On 6/18/06, Pablo Marmn Ramsn <[EMAIL PROTECTED]> wrote:
Let's suppose block A contains user A's private data. User A deletes the file, so synchronously the metadata referring to that file is updated, but the data block still contains the sensitive information. Now user B creates a new file B. Let's suppose the data block allocated for file B is block A. The right thing to do in terms of security is first update block A with the new data, and then update the metadata referring to it. But if metadata is updated synchronously first (the free block bitmap says that block A is allocated and the inode of file B points to it) and the system crashes, user B has access to user A's private data. In this case (asynchronous data block updates), fsck cannot fix the problem (if I'm missing something, please correct me).
yes, in the case of ffs without softupdates, i believe it is possible to read from a previously allocated block. since everybody should be using softupdates, this shouldn't be much of a real problem.

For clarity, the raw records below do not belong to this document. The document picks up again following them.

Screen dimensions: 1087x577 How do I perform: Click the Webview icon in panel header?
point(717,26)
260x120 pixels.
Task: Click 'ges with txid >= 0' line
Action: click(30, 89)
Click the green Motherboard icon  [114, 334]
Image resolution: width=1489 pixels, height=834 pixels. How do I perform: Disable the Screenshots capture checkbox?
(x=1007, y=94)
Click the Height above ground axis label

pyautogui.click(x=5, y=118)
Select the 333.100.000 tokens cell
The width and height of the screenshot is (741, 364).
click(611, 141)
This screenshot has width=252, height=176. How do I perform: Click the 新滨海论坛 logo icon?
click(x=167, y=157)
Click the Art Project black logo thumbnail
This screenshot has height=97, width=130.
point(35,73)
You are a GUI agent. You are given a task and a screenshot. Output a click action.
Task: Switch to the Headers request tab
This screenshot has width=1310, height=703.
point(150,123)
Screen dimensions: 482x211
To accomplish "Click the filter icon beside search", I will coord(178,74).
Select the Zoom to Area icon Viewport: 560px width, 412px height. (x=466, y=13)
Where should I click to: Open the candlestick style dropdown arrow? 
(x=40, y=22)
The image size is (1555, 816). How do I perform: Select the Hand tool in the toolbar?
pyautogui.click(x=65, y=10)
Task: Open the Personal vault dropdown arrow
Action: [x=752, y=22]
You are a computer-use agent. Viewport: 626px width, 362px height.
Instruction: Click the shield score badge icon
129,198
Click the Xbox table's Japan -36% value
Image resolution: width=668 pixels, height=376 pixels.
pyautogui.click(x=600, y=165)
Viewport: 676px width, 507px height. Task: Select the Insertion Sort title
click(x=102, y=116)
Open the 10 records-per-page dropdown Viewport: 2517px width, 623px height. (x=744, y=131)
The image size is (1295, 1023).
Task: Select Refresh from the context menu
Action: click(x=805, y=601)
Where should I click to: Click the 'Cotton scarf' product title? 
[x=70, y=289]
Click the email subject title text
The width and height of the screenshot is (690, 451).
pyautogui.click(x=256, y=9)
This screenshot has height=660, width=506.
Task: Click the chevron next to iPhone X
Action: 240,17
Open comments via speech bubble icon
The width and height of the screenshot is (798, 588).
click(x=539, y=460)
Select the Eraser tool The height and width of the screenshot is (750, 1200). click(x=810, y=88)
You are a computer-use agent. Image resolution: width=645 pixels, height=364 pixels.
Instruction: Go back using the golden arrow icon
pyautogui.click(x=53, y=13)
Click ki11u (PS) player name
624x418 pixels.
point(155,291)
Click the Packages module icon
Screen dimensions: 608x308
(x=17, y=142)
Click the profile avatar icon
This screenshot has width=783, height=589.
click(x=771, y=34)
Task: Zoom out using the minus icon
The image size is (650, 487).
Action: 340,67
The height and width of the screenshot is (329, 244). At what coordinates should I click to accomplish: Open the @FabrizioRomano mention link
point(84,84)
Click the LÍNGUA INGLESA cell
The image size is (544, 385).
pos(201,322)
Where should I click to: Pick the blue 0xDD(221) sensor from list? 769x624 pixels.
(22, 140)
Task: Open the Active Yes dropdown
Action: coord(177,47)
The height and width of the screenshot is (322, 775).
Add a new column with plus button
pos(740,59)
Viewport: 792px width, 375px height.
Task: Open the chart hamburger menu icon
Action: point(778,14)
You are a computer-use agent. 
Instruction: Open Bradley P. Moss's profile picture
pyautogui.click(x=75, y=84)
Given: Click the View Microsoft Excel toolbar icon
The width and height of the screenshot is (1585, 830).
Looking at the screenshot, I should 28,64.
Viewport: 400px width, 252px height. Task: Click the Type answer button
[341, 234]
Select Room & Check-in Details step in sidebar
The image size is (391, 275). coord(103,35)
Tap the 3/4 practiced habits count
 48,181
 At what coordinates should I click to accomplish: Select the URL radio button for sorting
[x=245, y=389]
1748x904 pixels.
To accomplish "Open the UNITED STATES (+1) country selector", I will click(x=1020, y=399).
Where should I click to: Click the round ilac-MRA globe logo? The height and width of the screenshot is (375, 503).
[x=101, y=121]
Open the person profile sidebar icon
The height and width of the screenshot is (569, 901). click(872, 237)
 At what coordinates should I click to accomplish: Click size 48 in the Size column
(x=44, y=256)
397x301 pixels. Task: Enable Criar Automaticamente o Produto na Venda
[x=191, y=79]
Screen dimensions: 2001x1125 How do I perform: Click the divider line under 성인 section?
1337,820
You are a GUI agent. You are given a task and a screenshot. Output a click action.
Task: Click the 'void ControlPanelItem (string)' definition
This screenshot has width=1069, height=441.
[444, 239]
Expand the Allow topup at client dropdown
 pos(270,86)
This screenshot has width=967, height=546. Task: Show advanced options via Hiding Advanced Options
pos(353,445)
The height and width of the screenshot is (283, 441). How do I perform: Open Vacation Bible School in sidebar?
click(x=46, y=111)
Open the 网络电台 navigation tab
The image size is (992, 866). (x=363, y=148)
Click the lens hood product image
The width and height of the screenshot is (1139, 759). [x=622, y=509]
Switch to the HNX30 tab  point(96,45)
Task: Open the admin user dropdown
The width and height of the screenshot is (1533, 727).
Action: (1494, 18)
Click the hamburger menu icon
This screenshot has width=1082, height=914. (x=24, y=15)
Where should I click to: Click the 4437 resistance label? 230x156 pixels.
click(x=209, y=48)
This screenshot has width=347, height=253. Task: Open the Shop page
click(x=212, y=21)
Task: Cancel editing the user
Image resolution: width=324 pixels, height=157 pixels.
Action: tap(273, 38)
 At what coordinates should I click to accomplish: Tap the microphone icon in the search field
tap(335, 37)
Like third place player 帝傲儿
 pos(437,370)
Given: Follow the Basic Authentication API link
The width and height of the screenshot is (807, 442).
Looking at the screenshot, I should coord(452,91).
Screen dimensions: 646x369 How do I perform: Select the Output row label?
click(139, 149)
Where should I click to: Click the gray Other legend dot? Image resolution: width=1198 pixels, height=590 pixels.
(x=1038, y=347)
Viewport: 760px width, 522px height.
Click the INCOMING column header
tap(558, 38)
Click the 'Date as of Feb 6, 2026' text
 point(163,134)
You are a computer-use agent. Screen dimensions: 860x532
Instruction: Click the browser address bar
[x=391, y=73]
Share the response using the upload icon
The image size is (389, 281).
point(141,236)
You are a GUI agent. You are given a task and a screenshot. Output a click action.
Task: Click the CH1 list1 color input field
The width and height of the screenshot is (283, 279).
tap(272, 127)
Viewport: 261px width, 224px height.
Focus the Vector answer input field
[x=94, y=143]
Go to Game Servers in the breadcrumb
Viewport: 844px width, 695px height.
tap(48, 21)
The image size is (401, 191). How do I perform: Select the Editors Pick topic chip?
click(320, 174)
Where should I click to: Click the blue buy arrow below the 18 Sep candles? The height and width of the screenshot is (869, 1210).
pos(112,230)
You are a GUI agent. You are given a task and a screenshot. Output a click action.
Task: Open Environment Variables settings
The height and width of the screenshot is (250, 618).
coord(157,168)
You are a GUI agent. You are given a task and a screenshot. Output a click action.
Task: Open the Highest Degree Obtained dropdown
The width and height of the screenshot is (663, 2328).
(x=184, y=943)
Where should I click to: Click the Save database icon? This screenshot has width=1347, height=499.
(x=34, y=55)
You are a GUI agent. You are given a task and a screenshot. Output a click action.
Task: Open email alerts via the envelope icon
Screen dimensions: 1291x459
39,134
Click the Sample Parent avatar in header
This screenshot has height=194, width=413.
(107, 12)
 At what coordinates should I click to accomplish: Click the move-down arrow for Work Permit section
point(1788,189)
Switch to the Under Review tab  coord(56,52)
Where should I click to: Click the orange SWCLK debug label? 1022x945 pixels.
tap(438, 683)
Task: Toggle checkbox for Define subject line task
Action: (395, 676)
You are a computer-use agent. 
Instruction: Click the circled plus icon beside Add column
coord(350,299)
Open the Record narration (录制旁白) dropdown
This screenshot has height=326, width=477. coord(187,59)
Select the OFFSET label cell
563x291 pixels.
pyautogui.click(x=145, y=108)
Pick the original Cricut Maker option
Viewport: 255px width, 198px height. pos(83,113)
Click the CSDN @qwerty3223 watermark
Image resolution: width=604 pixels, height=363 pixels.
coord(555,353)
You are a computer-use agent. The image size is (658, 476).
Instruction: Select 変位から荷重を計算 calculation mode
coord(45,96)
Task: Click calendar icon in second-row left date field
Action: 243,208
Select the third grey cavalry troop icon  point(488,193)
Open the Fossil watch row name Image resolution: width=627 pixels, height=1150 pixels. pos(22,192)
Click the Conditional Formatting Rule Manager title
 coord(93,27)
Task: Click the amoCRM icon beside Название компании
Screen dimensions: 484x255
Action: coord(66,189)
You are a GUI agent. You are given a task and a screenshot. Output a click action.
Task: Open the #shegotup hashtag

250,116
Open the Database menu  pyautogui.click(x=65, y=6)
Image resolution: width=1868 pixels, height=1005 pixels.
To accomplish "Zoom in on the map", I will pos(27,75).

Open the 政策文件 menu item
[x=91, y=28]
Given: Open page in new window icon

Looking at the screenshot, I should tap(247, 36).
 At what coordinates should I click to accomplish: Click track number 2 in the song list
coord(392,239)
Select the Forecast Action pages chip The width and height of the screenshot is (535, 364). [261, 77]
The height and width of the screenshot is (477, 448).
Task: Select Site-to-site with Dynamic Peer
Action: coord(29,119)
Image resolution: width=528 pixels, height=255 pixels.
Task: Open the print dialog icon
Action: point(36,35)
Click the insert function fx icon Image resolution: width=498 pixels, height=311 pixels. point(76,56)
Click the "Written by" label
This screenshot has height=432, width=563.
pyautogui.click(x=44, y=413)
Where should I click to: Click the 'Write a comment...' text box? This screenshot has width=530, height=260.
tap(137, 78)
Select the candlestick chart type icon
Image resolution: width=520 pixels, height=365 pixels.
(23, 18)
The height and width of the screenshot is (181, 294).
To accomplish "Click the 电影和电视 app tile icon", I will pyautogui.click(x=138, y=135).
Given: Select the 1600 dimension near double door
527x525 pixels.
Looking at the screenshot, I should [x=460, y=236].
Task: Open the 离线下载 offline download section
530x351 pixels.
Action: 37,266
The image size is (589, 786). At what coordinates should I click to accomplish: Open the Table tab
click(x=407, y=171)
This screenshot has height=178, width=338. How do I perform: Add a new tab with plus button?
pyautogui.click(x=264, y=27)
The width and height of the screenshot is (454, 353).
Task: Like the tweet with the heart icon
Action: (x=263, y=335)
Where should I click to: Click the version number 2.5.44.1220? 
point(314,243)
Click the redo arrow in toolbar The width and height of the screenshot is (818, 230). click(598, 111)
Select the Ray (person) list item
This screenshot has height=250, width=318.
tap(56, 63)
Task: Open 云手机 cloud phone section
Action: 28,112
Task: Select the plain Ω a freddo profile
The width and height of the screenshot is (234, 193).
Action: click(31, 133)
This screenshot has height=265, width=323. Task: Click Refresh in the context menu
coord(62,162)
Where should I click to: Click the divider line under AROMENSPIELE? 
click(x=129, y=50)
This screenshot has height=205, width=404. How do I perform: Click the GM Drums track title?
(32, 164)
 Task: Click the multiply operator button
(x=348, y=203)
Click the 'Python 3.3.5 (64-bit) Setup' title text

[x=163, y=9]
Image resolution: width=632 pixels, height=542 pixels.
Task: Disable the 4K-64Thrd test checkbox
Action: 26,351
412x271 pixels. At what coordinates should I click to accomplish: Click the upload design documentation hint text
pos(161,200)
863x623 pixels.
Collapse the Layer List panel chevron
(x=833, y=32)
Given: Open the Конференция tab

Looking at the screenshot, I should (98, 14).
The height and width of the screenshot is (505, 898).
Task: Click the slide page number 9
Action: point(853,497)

The following is extracted from "Soft Updates: A Technique for Eliminating Most Synchronous Writes in the Fast Filesystem": "When a new block is allocated, its bitmap location is updated to reflect that it is in use and the block's contents are initialized with newly written data or zeros. In addition, a pointer to the new block is added to an inode or indirect block (see bellow). To ensure that the on-disk bitmap always reflects allocated resources, the bitmap must be written to disk before the pointer. Also, because the contents of the newly allocated disk location are unknown, rule #1 specifies an update dependency between the new block and the pointer to it. Because enforcing this update dependency with synchronous writes can reduce data creation throughput by a factor of two [Ganger & Patt, 1994], many implementations ignore it for regular data blcosk. This implementation decision reduces integrity and security, since newly allocated blocks generally contain previously deleted file data."